Weiter, immer weiter. Ich muss ständig in Bewegung bleiben, sonst werden sie mich wieder einholen. Die Stimmen, die in meinem Kopf geistern. Sie flüstern mir zu, dass ich versagen werde. Ich höre sie jetzt noch. Wie Aasgeier kreist ihr Echo um meinen Verstand und zerrt an meinen Gedanken. Ich darf mich nicht ablenken lassen, muss weiterrennen. Der Tag endet bald und mit der Nacht muss ich sicher vor dem Dunkel der Nacht sein. Wenn ich es nicht schaffe, bin ich ihm hilflos ausgeliefert. Er ist der Schrecken, der mich wachhält, der mir kaum Ruhe gönnt. Das Schlafen habe ich bereits aufgegeben, denn selbst im Traum sucht er mich heim. Doch es gibt für mich noch einen letzten Hoffnungsschimmer, ganz am Ende dieses Tunnels aus Tod und Finsternis.
Mein Name… ich habe ihn schon vor langer Zeit vergessen. Das Einzige, woran ich mich noch erinnern kann, sind die Regeln, mit denen ich überlebe: Meide das Dunkel und nutze den Tag. Ich habe jahrelang nichts anderes getan. Das Andere, was in meinen Erinnerungen liegt, ist die Nacht, in der es begann; meine endlose Flucht fand dort ihren Anfang…
Vor ungefähr 6 Jahren, es war ein Freitagabend, kehrte ich von der Arbeit nach Hause zurück. Meine Frau und meine Kinder empfingen mich freudig, und wir aßen gemeinsam zu Abend. Nachdem wir die Kinder ins Bett geschickt hatten, schauten ich und meine Frau fern. Ich erzählte ihr von meinem Tag; damals hatte ich eine Stelle als Personalmanager in einer großen Firma. An diesem Tag hatte ich einem Mitarbeiter die Kündigung überreicht, die Chefs hatten ihn rausgeworfen. Flehend hatte er mich gebeten, ich solle etwas dagegen tun, doch es war bereits beschlossene Sache gewesen. Ich war machtlos, und das sagte ich ihm auch. Trotzdem verfluchte er mich und sagte, er würde mich noch im Grab heimsuchen. Als ich dies meiner Frau erzählte, nickte sie bedächtig und umarmte mich bemitleidend. Das war das letzte Mal, dass sie das getan hatte…
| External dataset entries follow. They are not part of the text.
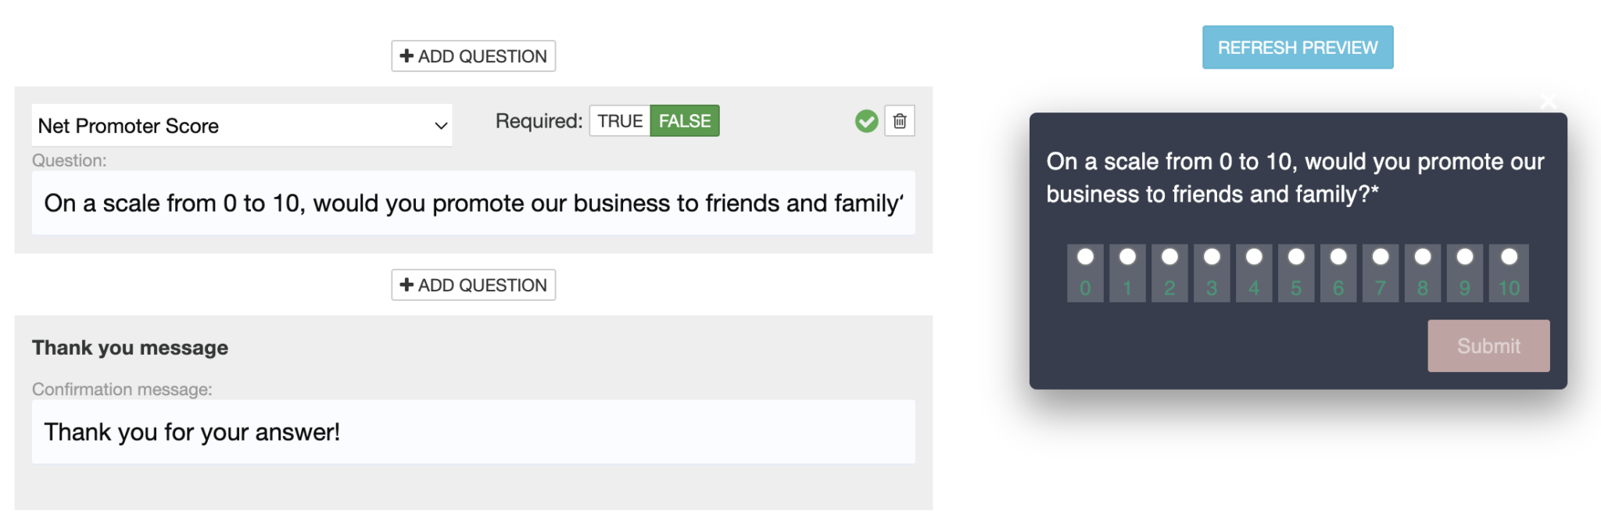Click the Question label above the text field
The width and height of the screenshot is (1601, 529).
pyautogui.click(x=69, y=160)
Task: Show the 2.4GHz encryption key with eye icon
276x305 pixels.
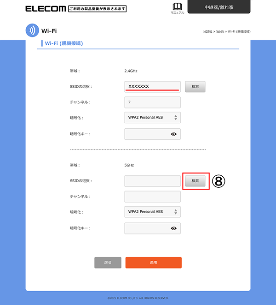Action: pos(174,134)
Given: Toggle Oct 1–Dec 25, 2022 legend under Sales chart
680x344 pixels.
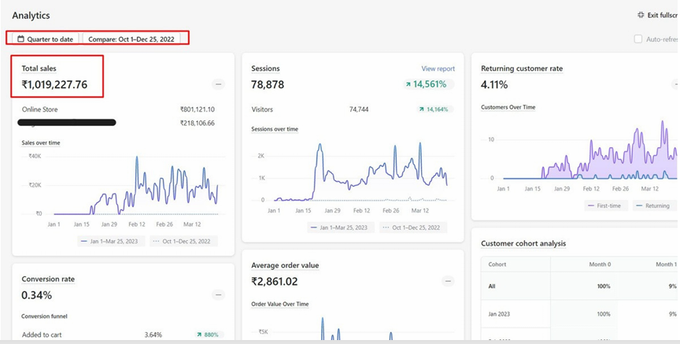Looking at the screenshot, I should tap(183, 241).
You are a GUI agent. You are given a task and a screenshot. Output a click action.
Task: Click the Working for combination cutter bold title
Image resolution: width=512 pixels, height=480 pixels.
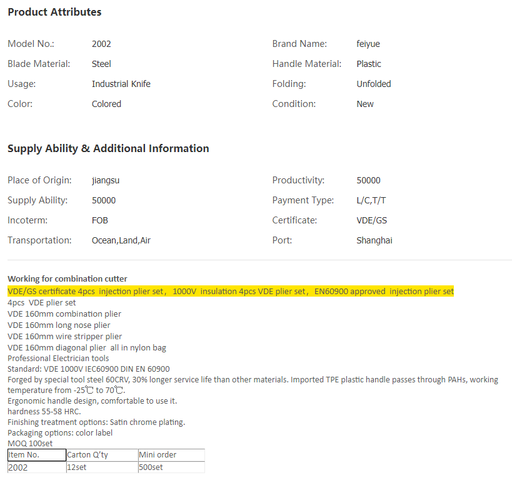coord(68,278)
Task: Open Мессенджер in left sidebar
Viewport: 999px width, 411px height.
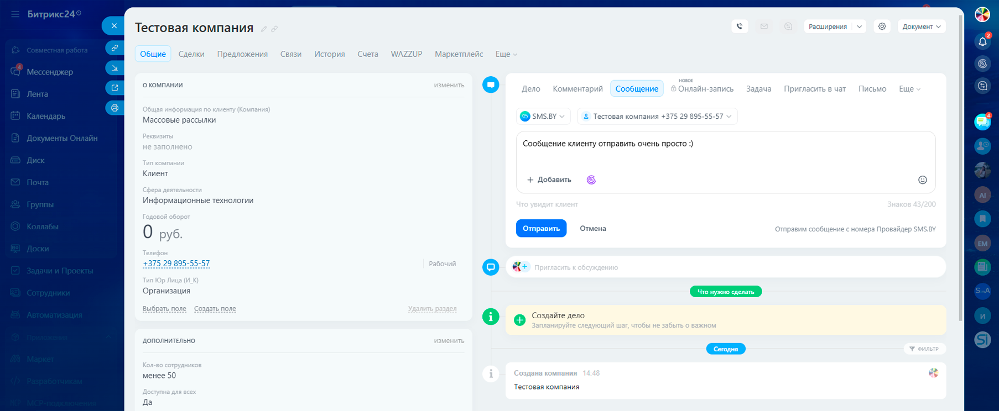Action: 50,72
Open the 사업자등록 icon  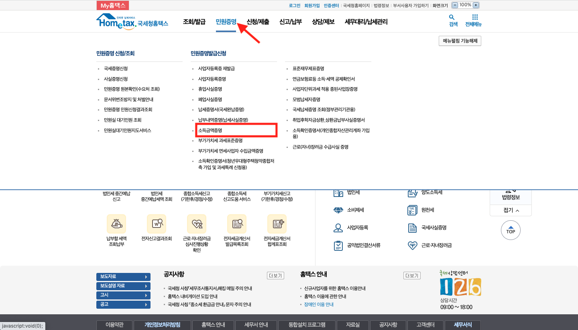[338, 228]
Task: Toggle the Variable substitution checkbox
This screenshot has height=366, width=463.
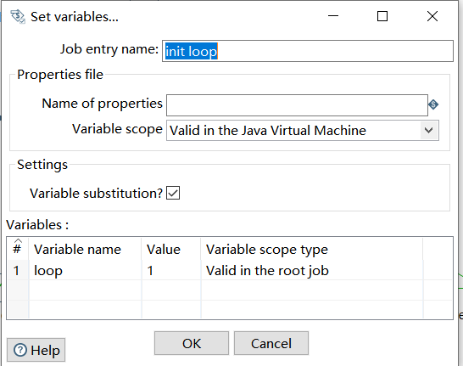Action: tap(173, 193)
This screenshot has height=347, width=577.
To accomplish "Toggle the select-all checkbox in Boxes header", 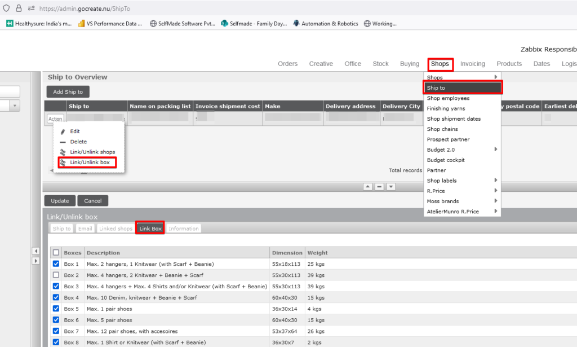I will pos(56,253).
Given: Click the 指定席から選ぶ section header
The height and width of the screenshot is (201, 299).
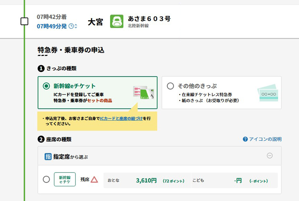Looking at the screenshot, I should pos(71,156).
Kurze Zeit später bemerkten wir etwas: Hinter den heruntergelassenen Rollläden blitzte ein Licht aus unserem Garten auf. Meine Frau bat mich, nachzuschauen was das da draußen sei. Ich nahm mir eine Taschenlampe und verließ unser Haus durch die Gartentür. Im Garten fand ich allerdings nichts Besonderes vor. Ich wollte wieder hineingehen, da fiel die Tür zu. Ich wollte meinen Schlüssel aus der Hosentasche nehmen, doch er fiel auf den Boden, und im gleichen Moment gab die Taschenlampe den Geist auf. Fluchend kroch ich auf dem Boden herum und tastete nach den Schlüsseln. Es war still draußen. Totenstill. Nicht ein einziges Geräusch.
Endlich ertastete ich die Schlüssel. Ich wollte aufschließen, doch dann sah ich, dass sich im Fenster der Tür etwas regte. Vielleicht meine Frau? Ich schloss auf- und ihr Leichnam fiel mir entgegen. Blutverschmiert und zerfetzt. In mir stieg Panik auf. Wie hatte das passieren können? Sie war vor kurzer Zeit doch noch bei mir gewesen. Und die Kinder…
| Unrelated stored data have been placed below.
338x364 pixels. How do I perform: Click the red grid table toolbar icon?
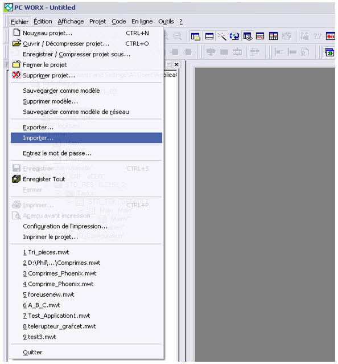(273, 36)
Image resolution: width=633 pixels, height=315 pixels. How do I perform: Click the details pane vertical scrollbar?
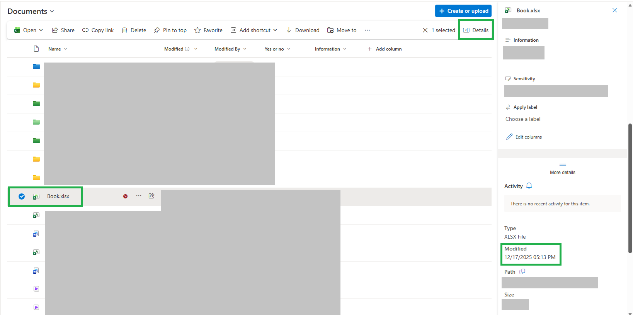[x=630, y=188]
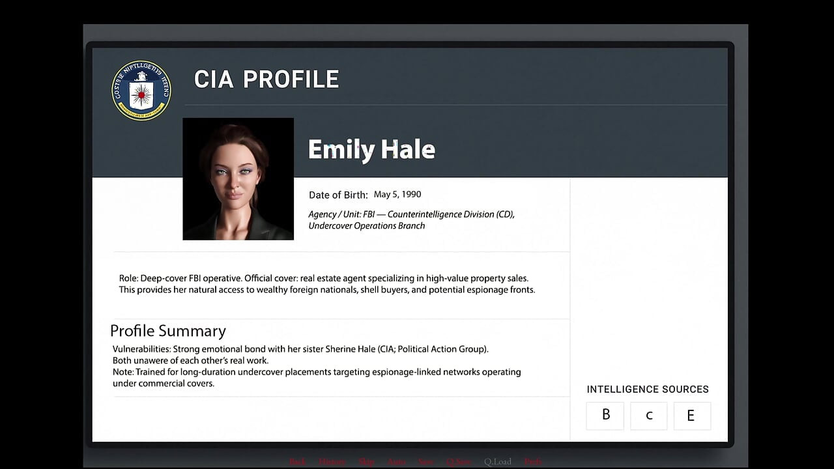834x469 pixels.
Task: Click the CIA seal emblem
Action: [x=141, y=91]
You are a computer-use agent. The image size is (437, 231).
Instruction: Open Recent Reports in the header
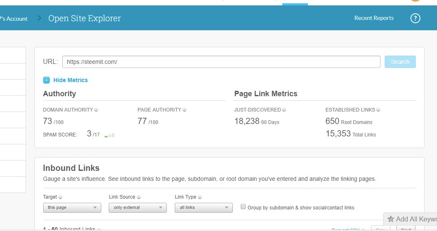click(x=374, y=18)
Ein Schock überkam mich. Ich stürmte hinein und rammte die Tür zum Kinderzimmer auf. Etwas Grauenhaftes befand sich vor mir. Jemand hatte meine Kinder mit ihren eigenen Bettdecken an der Deckenlampe erhängt. Leblos baumelten ihre kleinen Körper hin und her. Voller Trauer fiel ich auf die Knie. Meine Trauer war unbeschreiblich. Ich weinte und weinte, bis alle Tränen vergossen waren. Ich blickte auf, und ich bemerkte, dass die Temperatur gesunken war. Überhaupt war es unnatürlich kalt im Haus. Ich drehte mich um und sah etwas in der Dunkelheit im Flur. Etwas bewegte sich. Kam auf mich zu. ES wurde immer kälter. Eine tiefe Angst regte sich in mir, mein Körper wollte wegrennen, doch ich war wie versteinert. Das Etwas kam näher… beugte sich vor… streckte seine Hand aus…
Endlich gelang es mir, mich loszureißen. Ich stürmte zum Fenster, öffnete es hastig und rannte, rannte in die Nacht hinein. Das Etwas folgte mir, doch als ich an einer Laterne schnaufend stehen blieb und zurücksah, war es nicht mehr so nah. Es blieb im Dunkeln, umkreiste den Lichtschein der Laterne. Ganz leise hörte ich in meinem Kopf Geräusche, so als ob jemand sprach. Ich kauerte mich zusammen, blieb im Licht.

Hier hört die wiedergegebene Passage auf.